Meditation on This Sunday's Gospel
by Kristin Berkey-Abbott
The readings for Sunday, Sept.11, 2011:
First Reading: Genesis 50:15-21
First Reading (Semi-cont.): Exodus 14:19-31
Psalm: Psalm 103:[1-7] 8-13
Psalm (Semi-cont.): Psalm 114
Psalm (Alt.): Exodus 15:1b-11, 20-21 (Semi-continuous)
Second Reading: Romans 14:1-12
Gospel: Matthew 18:21-35
The Gospel for today, at least the first part, is probably familiar to most of us. Peter is looking for the magic number of times that he must forgive--and you can tell he's annoyed, ready to cut off the person who has offended him, but he'll forgive seven times--and you know that he's probably already forgiven that person eight times. Jesus tells him he must forgive seventy times seven.

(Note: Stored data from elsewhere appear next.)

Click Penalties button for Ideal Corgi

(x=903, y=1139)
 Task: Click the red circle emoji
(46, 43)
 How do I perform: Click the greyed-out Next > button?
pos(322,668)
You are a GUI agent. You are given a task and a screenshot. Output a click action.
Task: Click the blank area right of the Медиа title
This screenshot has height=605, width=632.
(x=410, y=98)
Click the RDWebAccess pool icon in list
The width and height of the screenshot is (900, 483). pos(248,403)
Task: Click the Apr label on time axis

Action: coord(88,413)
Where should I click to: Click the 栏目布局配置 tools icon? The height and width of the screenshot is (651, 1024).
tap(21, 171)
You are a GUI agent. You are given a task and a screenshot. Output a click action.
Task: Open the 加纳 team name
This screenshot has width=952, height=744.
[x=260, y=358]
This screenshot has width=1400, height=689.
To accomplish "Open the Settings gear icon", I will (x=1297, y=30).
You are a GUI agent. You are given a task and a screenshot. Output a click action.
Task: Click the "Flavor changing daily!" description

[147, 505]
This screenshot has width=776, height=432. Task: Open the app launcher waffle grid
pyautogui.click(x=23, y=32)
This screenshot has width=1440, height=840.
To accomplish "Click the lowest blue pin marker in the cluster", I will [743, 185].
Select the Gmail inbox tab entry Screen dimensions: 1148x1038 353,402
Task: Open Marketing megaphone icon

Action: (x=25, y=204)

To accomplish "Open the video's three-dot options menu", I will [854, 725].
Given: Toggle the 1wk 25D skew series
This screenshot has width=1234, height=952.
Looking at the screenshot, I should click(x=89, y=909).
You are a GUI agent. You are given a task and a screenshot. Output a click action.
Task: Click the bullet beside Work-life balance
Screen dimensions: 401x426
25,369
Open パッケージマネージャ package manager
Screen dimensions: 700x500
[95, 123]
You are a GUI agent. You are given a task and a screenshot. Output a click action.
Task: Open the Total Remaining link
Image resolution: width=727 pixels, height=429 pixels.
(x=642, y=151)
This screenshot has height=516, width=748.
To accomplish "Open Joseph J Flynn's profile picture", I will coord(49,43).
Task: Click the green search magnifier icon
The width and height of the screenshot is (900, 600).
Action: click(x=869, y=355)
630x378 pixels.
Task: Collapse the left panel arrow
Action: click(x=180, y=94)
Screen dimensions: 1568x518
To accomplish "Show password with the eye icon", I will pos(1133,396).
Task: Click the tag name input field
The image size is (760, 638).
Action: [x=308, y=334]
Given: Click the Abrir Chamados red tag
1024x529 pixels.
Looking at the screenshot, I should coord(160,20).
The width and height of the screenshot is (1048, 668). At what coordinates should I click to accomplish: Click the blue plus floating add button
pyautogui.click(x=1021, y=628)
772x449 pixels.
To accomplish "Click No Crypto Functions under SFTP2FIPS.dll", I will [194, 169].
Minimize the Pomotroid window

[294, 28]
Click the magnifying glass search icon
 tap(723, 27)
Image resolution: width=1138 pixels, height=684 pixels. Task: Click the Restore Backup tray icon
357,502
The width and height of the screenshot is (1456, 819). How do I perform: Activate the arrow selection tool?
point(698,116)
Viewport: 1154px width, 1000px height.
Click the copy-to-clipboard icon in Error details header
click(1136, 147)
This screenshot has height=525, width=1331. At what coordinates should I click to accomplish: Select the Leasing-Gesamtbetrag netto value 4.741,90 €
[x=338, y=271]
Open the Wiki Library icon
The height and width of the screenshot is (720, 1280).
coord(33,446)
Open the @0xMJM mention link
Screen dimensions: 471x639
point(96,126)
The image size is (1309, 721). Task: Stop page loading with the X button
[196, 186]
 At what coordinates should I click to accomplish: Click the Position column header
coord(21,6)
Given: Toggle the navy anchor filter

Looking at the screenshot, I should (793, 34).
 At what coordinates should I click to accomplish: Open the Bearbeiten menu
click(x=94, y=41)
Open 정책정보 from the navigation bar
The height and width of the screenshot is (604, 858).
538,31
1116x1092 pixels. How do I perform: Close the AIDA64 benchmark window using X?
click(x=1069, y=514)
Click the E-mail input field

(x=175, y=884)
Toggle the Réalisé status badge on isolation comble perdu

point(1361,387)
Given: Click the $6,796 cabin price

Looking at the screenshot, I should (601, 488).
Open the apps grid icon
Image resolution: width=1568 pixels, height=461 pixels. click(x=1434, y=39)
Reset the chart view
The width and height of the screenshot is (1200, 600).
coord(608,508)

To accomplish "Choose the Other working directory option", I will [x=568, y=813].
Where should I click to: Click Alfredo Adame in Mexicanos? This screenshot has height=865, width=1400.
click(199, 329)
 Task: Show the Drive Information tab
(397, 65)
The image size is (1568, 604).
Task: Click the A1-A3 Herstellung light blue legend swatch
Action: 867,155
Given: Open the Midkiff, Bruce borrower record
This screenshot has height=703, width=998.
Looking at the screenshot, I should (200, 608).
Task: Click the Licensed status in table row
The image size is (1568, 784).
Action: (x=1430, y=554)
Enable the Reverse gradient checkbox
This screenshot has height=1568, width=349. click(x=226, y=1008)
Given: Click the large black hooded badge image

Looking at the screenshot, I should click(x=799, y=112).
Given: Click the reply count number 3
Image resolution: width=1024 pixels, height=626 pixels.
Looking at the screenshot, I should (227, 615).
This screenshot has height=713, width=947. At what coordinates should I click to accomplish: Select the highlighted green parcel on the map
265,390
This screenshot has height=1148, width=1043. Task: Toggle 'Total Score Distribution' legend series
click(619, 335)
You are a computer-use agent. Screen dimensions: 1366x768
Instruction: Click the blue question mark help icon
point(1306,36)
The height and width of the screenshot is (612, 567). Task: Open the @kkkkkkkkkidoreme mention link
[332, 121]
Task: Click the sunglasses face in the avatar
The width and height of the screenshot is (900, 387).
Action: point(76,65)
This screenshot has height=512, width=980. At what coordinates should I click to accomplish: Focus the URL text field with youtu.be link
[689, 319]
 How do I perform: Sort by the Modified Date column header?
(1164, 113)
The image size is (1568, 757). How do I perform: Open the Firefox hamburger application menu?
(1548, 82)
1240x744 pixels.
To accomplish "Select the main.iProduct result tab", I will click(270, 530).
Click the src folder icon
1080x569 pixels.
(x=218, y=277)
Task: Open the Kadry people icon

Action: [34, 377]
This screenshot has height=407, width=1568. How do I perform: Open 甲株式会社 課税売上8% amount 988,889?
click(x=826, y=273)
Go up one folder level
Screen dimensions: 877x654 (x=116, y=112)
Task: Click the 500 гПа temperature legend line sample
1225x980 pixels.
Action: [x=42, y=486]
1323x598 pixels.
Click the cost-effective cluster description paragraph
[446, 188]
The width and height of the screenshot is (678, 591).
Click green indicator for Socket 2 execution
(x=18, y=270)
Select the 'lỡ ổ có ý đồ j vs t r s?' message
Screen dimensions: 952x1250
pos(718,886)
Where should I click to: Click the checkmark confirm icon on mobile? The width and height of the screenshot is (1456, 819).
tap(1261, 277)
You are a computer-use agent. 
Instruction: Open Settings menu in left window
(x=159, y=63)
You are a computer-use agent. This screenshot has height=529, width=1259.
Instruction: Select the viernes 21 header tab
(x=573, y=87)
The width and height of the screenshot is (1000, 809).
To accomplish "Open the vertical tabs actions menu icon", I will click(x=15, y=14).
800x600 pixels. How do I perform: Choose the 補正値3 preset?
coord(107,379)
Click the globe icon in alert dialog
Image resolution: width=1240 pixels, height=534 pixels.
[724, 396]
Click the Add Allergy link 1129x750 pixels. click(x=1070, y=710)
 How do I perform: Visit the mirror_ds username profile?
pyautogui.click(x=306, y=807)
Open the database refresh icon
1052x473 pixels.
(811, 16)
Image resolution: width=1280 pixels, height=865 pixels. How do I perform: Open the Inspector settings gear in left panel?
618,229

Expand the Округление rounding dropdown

I remember in fifth grade Sunday school class where we studied this passage. We immediately got to work on the math. And if you were an obsessive child, like I had a tendency to be, you started keeping a list of how many times you had forgiven your sister.
I had unwittingly proven Jesus' point. Peter asks a stupid, juvenile question, and Jesus gives him an answer to let him know how petty he has been. By now, we should all know that Jesus didn't come to give us a new set of legalisms to follow.
Jesus then gives us a parable about the nature of forgiveness. Most of us will need more forgiveness throughout our lives than we really deserve. We are like indentured servants who can never hope to pay off our debt, but we're miraculously forgiven.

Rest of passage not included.